Gorontalo dan Geografi Masa Depan

                                                                             
Oleh: Basri Amin




Publik Gorontalo kini sudah sekian kali diberitahu bahwa masalah listrik
akan segera selesai. Kita pun bangga karena Sional (Angkatan Laut) di
Leato sudah diresmikan (7/5/07) dengan harapan bahwa keamanan laut (?)
kita makin terjamin. Sayang karena awal tahun 2007 kita masih terus
dikejutkan dengan bencana banjir/longsor di Isimu dan Anggrek, di Kota
dan Limboto. Yang agak menggembirakan karena ada berita bahwa operasi
illegal logging di wilayah Gorontalo tergolong sukses (?). Di saat yang
sama, kemiskinan dan pendidikan juga kembali marak dibahas sampai
pertengahan 2007.

Hal lain, dari beberapa pihak saya mendengar bahwa nama Gorontalo akan
mengalami penyesuaian (dalam) penggunaannya dalam administrasi tata
pemerintahan. Ini wajar karena "Gorontalo" sudah menjadi nama
untuk provinsi kita, kabupaten dan kota. Lepas dari kenyataan historis
bahwa "Hulontalo" adalah puncak pencapaian dari konfederasi
"Pohalaa" secara sosio-kultural dan politik. Tapi, semangat
"prestasi historis" ini jangan sampai terkikis oleh tuntuan
"administrasi pemerintahan" semacam: penentuan nama daerah,
pendirian kabupaten-kabupaten baru, dsb.

Kini, satu hal yang terang bahwa "geografi masa depan" harus
kembali kita perhatikan agar bisa melihat Gorontalo lebih jujur dan
jernih. Meski, Gorontalo yang ditawarkan tulisan ini bukan semata
merujuk sebuah lokasi geografis dan administratif. Gorontalo adalah
sebuah konsep dalam domain pengalaman dan pikiran manusia.

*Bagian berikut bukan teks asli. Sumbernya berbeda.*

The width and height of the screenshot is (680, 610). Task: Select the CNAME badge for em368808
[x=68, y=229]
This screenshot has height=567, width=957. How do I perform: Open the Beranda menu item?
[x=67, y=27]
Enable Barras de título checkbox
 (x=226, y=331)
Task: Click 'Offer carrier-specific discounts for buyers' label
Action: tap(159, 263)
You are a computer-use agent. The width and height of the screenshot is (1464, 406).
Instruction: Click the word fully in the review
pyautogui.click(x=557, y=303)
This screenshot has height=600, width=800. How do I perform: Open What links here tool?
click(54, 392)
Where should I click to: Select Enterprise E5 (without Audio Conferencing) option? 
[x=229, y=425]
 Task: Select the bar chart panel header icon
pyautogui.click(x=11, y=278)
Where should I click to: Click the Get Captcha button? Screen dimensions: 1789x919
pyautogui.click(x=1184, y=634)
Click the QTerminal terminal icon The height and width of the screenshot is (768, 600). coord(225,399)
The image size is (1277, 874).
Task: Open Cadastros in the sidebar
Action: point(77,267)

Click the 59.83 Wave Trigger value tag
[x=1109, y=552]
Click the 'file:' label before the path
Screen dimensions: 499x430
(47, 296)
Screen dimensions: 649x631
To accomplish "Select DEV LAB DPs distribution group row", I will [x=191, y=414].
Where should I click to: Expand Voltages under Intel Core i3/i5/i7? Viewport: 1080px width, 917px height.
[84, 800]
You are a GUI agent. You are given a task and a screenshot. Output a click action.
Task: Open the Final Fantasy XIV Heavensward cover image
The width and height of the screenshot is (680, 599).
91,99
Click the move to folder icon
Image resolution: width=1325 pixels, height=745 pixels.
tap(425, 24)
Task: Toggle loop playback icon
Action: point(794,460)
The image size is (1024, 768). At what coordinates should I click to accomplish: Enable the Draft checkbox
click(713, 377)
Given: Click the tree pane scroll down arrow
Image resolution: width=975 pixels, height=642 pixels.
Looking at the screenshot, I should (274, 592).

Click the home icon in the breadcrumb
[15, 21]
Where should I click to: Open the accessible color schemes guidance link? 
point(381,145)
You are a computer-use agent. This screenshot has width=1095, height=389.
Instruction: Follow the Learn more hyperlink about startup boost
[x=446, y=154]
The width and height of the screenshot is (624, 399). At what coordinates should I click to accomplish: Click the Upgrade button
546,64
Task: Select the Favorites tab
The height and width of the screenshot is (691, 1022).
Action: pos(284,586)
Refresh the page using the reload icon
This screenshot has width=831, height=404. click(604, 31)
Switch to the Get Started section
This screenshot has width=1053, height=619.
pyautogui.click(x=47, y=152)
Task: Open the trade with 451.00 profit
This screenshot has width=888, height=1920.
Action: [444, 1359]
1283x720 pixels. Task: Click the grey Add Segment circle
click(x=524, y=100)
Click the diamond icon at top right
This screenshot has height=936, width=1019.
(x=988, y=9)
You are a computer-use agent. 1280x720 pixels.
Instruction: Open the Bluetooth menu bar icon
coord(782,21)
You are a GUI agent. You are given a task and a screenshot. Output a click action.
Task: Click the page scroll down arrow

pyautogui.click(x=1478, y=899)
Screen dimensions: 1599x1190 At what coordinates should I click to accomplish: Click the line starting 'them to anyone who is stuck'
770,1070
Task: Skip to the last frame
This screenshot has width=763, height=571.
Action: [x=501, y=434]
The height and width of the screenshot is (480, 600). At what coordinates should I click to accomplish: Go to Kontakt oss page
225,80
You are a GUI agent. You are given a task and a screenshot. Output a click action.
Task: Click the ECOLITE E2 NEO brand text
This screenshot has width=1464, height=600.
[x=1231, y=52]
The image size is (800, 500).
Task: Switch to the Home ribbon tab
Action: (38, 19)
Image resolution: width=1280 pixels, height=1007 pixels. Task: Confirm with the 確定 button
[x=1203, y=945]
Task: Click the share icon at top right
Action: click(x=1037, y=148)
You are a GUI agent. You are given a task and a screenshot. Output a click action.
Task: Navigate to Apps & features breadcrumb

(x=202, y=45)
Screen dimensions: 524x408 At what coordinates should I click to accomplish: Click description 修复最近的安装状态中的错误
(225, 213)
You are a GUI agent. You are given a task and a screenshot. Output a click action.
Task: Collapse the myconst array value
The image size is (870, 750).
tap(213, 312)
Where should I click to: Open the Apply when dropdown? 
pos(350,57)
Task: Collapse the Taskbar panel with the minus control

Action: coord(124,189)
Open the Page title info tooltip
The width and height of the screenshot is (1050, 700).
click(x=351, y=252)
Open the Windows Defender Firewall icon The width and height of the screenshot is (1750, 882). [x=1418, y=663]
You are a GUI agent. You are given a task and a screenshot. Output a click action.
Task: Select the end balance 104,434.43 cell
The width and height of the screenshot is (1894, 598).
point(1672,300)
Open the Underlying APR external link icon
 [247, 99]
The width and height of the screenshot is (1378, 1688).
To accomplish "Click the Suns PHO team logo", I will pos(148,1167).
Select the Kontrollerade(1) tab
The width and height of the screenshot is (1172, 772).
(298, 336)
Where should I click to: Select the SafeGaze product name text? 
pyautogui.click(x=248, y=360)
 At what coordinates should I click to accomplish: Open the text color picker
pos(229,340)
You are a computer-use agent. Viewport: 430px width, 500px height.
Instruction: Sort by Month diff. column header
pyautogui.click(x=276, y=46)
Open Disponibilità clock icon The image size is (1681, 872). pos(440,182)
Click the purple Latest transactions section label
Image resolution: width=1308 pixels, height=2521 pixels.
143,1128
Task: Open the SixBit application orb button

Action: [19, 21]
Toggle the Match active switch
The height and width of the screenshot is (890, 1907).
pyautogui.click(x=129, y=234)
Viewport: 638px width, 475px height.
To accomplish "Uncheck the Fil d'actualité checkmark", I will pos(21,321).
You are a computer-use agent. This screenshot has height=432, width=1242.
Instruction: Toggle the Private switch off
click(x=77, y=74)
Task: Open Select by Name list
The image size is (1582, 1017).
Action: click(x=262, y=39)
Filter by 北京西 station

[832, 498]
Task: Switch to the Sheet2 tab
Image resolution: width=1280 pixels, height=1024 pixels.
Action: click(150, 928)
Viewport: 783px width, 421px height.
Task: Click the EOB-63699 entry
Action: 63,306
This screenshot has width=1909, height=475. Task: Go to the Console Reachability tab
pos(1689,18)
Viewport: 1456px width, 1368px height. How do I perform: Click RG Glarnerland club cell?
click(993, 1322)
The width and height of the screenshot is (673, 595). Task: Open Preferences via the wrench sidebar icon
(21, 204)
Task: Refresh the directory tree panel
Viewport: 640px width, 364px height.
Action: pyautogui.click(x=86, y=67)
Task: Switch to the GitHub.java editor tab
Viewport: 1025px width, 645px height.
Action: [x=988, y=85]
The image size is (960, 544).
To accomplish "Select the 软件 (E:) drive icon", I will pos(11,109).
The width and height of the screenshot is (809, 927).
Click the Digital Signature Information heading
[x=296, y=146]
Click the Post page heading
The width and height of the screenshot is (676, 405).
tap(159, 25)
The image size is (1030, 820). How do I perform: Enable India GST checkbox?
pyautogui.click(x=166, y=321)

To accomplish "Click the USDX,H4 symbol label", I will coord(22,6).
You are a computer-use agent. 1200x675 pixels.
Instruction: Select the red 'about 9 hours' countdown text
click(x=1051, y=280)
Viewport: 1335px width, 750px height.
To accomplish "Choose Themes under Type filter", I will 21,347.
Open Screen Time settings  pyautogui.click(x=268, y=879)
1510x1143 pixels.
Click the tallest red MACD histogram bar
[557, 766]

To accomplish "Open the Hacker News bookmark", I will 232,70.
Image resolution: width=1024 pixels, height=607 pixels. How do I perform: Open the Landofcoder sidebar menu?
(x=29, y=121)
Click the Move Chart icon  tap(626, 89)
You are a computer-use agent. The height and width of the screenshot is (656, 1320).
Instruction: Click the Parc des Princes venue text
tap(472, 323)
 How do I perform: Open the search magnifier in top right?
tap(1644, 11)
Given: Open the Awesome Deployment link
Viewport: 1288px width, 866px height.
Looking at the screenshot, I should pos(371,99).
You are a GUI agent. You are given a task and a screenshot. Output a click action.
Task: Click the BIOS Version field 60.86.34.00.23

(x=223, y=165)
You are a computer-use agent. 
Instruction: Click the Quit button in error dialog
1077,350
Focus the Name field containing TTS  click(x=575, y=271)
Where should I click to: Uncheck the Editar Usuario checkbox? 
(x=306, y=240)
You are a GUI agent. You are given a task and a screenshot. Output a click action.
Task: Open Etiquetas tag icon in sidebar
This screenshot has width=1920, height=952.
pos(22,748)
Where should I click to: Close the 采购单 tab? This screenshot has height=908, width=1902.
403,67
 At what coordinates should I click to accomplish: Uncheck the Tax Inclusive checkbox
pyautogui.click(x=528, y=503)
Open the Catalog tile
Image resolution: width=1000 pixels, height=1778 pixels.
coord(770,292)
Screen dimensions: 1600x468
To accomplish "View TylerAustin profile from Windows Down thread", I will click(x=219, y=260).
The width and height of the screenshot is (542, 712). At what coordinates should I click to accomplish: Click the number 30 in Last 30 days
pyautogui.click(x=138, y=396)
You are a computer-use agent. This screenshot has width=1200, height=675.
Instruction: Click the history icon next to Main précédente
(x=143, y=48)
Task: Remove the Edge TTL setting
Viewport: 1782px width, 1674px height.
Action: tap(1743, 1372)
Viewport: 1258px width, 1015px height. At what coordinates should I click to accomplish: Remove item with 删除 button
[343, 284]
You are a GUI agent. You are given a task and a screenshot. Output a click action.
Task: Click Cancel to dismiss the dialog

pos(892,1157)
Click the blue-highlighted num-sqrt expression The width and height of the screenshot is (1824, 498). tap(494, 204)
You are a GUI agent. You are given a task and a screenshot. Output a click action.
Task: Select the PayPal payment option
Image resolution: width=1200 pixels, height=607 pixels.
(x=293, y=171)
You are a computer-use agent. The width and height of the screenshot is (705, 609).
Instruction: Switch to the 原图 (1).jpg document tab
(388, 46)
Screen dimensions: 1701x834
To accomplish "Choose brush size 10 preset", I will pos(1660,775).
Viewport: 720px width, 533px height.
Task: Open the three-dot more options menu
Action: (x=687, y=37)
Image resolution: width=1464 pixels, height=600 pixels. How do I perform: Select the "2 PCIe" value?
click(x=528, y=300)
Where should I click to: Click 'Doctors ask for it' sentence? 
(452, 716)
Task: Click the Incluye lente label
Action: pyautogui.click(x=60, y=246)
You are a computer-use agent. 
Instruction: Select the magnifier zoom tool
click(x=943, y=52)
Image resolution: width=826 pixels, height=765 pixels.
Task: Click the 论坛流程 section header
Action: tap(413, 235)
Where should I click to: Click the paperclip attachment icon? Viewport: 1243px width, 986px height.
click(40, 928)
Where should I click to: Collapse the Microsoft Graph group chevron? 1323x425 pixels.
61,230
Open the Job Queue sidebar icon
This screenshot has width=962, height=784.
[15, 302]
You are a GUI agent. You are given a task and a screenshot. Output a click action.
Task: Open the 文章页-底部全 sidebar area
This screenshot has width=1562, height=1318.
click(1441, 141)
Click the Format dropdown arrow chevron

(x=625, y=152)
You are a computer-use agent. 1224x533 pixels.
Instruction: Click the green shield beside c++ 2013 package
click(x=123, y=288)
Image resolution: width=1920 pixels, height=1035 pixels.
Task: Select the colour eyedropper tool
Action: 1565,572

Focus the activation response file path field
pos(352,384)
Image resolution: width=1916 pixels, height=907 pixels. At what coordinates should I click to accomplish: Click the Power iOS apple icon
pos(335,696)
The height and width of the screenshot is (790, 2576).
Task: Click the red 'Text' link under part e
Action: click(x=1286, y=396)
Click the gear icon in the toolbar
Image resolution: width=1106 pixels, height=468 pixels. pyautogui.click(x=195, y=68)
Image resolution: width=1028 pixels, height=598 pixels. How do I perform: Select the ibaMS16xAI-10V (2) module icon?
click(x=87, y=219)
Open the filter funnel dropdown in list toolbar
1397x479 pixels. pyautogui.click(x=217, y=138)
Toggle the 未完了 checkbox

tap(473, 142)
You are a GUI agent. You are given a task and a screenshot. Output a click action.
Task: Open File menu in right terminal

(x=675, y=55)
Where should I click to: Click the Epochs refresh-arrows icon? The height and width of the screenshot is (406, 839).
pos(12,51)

Begitu banyak
orang yang terlibat dalam "rumah pengalaman" Gorontalo ini. Ada
begitu banyak "pergulatan" kisah, nostalgia, tindakan dan
paradoks yang mengitari pengalaman dan harapan setiap orang di wilayah
ini, dan karena itulah cukup absah pula apabila setiap orang bisa berada
pada titik yang berbeda dalam merasakan dan memahami ke-Gorontalo-an
itu. "Geografi masa depan" meniscayakan wawasan teritorial di
satu sisi, tapi juga mensyaratkan kawasan "pengaruh" yang
diagendakan secara lintas generasi dan lintas institusi dan
disadar-kerjakan dari waktu ke waktu.

Tentu, lokasi geografis dapat dengan tegas dipahami dan ditancapkan
batas-batasnya. Tapi, dalam hal pengalaman dan konsep, kata dan makna
"Gorontalo" bisa demikian lentur, cair dan terbuka untuk setiap
orang. Menentukan batas-batas cakupan emosi, harapan dan rasionalitas
setiap kita tentang Gorontalo tidaklah mudah. Tidak segampang
menancapkan sebuah patok tapal batas di seberang jembatan untuk
membedakan batas-batas wilayah dan kewenangan yang dibagi-bagi.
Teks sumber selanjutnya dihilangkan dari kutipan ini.